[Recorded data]
____________
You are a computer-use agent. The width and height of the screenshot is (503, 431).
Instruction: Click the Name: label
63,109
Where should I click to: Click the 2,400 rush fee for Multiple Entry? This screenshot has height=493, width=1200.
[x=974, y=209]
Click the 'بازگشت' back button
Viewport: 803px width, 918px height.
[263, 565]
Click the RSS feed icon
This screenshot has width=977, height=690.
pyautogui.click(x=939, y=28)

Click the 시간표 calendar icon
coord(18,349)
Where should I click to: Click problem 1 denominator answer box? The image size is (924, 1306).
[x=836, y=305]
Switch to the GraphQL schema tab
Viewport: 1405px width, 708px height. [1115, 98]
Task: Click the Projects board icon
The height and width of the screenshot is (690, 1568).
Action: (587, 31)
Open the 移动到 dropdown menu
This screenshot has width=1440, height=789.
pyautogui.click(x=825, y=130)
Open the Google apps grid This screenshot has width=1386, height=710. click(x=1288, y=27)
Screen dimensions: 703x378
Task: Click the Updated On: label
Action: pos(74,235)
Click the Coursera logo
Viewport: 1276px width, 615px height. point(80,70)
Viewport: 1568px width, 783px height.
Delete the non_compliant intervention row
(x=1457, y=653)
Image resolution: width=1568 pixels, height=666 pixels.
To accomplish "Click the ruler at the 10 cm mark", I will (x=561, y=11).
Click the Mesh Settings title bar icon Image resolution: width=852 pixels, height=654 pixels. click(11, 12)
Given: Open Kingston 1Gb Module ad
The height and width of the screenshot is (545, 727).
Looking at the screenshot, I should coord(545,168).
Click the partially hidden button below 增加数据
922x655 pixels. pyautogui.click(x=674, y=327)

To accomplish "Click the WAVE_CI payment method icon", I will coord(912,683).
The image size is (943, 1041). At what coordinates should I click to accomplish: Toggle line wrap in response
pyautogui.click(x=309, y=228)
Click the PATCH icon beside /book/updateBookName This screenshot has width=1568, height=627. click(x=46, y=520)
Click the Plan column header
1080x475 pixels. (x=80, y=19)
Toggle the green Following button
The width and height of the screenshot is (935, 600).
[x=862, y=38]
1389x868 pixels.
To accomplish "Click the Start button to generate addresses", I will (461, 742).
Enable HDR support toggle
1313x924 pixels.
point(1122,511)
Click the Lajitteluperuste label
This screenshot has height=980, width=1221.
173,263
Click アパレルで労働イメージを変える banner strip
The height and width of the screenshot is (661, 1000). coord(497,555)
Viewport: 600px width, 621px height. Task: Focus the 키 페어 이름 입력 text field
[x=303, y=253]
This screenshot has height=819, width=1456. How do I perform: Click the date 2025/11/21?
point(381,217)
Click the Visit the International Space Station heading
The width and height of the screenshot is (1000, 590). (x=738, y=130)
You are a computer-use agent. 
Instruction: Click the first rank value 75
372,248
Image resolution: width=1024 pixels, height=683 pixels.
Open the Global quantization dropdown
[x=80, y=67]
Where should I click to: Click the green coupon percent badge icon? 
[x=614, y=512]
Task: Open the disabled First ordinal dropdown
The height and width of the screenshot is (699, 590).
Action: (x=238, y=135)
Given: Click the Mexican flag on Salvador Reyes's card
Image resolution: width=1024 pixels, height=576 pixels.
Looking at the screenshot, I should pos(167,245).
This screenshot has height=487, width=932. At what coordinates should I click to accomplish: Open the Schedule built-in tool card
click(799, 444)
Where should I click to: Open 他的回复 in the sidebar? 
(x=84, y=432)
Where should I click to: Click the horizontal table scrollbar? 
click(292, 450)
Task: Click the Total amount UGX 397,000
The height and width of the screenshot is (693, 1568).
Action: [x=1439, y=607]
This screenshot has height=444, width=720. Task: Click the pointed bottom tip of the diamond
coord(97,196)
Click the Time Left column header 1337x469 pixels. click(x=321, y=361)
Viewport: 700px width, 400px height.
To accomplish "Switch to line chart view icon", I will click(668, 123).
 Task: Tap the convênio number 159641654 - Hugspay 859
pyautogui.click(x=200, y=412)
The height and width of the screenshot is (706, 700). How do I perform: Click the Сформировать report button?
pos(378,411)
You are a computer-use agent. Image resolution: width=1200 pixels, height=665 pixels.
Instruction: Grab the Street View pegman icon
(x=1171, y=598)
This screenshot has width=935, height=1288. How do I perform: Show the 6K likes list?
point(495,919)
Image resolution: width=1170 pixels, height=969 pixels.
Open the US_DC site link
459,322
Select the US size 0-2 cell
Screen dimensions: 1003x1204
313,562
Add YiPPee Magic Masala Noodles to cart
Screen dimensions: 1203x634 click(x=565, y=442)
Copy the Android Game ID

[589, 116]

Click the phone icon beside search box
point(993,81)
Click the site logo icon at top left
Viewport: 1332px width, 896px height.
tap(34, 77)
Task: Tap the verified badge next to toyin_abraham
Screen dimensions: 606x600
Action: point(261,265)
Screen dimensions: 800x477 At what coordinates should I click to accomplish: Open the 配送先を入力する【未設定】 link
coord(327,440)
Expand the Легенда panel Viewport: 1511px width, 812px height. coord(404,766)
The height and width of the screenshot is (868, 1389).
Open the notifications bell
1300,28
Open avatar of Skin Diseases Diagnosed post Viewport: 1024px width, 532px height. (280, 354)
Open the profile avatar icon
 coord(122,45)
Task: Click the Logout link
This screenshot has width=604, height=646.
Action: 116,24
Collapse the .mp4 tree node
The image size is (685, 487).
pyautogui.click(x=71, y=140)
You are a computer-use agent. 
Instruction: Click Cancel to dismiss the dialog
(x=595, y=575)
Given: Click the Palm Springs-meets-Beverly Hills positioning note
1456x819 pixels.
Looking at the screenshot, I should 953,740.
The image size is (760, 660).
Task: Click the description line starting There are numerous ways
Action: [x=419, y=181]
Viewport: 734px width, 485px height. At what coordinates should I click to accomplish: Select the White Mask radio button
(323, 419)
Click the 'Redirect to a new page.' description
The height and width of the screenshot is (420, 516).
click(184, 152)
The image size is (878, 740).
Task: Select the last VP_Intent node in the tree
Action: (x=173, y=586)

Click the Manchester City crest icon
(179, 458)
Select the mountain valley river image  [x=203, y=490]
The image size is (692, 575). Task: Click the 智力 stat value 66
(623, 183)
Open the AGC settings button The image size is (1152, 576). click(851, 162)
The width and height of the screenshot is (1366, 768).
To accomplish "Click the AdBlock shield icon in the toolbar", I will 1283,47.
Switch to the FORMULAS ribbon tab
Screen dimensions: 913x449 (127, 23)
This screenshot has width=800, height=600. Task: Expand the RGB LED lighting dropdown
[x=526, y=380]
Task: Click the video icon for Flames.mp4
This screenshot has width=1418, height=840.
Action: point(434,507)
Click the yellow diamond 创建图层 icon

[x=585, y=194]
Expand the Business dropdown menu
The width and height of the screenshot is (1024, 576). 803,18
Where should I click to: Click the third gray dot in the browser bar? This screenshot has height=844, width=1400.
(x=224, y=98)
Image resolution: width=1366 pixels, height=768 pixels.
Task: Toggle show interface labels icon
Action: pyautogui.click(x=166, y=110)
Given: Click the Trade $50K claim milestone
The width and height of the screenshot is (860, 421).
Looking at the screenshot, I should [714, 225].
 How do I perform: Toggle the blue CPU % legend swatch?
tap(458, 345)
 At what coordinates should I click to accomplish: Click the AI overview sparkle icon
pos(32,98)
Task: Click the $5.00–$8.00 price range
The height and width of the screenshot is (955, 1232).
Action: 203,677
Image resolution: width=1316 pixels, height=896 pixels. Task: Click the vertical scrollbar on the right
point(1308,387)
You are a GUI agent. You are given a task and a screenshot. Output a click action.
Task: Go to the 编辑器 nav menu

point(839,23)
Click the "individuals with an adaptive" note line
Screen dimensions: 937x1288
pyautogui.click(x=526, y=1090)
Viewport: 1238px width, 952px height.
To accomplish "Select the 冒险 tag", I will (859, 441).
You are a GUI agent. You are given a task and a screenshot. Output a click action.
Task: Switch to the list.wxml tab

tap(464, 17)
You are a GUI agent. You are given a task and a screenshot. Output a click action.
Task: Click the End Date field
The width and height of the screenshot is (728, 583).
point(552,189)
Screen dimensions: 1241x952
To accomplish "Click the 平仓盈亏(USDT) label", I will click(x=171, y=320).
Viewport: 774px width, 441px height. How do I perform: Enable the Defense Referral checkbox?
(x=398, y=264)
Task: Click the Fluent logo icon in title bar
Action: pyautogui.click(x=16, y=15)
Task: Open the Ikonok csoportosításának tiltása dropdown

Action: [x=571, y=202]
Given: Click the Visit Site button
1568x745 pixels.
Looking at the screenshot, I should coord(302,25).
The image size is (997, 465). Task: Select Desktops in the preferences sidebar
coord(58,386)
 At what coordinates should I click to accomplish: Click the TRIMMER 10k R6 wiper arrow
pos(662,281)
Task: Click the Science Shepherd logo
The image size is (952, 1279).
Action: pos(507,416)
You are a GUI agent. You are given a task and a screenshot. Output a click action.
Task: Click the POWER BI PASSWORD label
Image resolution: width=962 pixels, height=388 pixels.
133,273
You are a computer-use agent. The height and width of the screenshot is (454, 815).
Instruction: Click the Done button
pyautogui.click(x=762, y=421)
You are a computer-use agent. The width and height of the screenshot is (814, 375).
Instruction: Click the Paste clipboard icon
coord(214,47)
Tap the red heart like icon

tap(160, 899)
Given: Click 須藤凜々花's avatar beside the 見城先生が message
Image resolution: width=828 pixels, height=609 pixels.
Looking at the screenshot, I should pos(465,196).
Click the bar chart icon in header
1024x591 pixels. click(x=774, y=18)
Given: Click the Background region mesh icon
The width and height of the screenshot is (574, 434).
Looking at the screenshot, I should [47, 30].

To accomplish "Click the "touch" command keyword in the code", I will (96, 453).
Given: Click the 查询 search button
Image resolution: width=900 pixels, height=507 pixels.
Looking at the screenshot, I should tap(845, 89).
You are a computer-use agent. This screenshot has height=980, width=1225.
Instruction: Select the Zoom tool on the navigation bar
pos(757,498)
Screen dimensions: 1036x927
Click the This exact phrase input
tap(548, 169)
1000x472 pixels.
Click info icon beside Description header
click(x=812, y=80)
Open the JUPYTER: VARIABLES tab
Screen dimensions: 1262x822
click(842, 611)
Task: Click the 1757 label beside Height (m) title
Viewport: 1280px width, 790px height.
____________
● **EXERCISE INSTRUCTIONS**
Where does the word "will" occur in the records? Return every line that holds it.

● **FINISHED TASK**
To accomplish "Click the ruler at the 10 cm mark", I will (x=561, y=11).
To accomplish "Click the WAVE_CI payment method icon", I will coord(912,683).
To accomplish "Click the Start button to generate addresses", I will (461, 742).
To accomplish "Switch to line chart view icon", I will click(668, 123).
To accomplish "Click the AdBlock shield icon in the toolbar", I will 1283,47.
To accomplish "Select the 冒险 tag", I will (859, 441).
To accomplish "Click the 平仓盈亏(USDT) label", I will click(x=171, y=320).
To accomplish "Click the "touch" command keyword in the code", I will (96, 453).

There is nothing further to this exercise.